## Problem statement:
Pick up the passage below on vampire and werebeast dwarves and continue it from its last sentence.

## Source document:
----

I think both have their uses. I would probably never use a vampire military, because the vampires' speed seems to be affected by alcohol withdrawal, but they're awesome for a lot of tasks-- never sleeps/eats/drinks makes up for lost speed when it comes to production, and simplifies putting them in physically isolated burrows for purposes of keeping watch or doing logic. I've already experimented with vampire woodcutters and vampire weavers (both worked fine), and am thinking about experimenting a bit with vampires in the food production chain (a vampire, a kitchen, and 200 chickens in a burrow).
Werebeasts sound promising, but I understand there's a lot of difficult infecting dwarves (civil war type difficulty). If you can make all of some group of dwarves into the same kind of werebeast, then the idea is, they should all change at the same time, and then nobody gets killed, which is a nice idea, and since they don't really need to eat or drink, it's not hard to keep werebeasts isolated from your general pop, no harder than it is for vampires. But I think that once you have a legendary warrior, it would be rather more of a pain in the ass than a help if he suddenly dropped his weapons and armor and turned into a horse while charging goblins-- but then, I've never seen a legendary kicker horse, it's probably something fearsome.

----

## Source material:

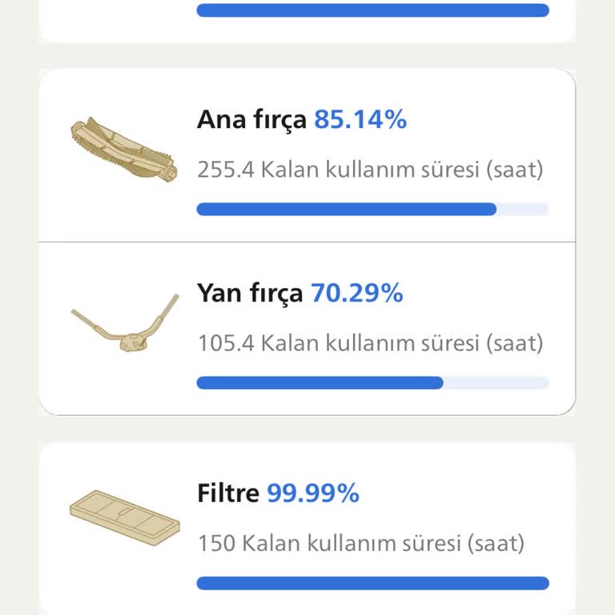Select the 105.4 remaining hours text
The height and width of the screenshot is (615, 615).
[370, 344]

----

## Exercise answer:
I think that probably the best military application would be marksdwarves, because of the kind of injuries marksdwarves sustain, and because they're probably never in a situation to charge the enemy unarmored. You could even use cage traps on likely posts to protect any dwarves that fall unconscious, without worrying about starvation. I think a group like that could be functionally immortal, rapidly turning into legendary marksdwarf/shield user/dodgers.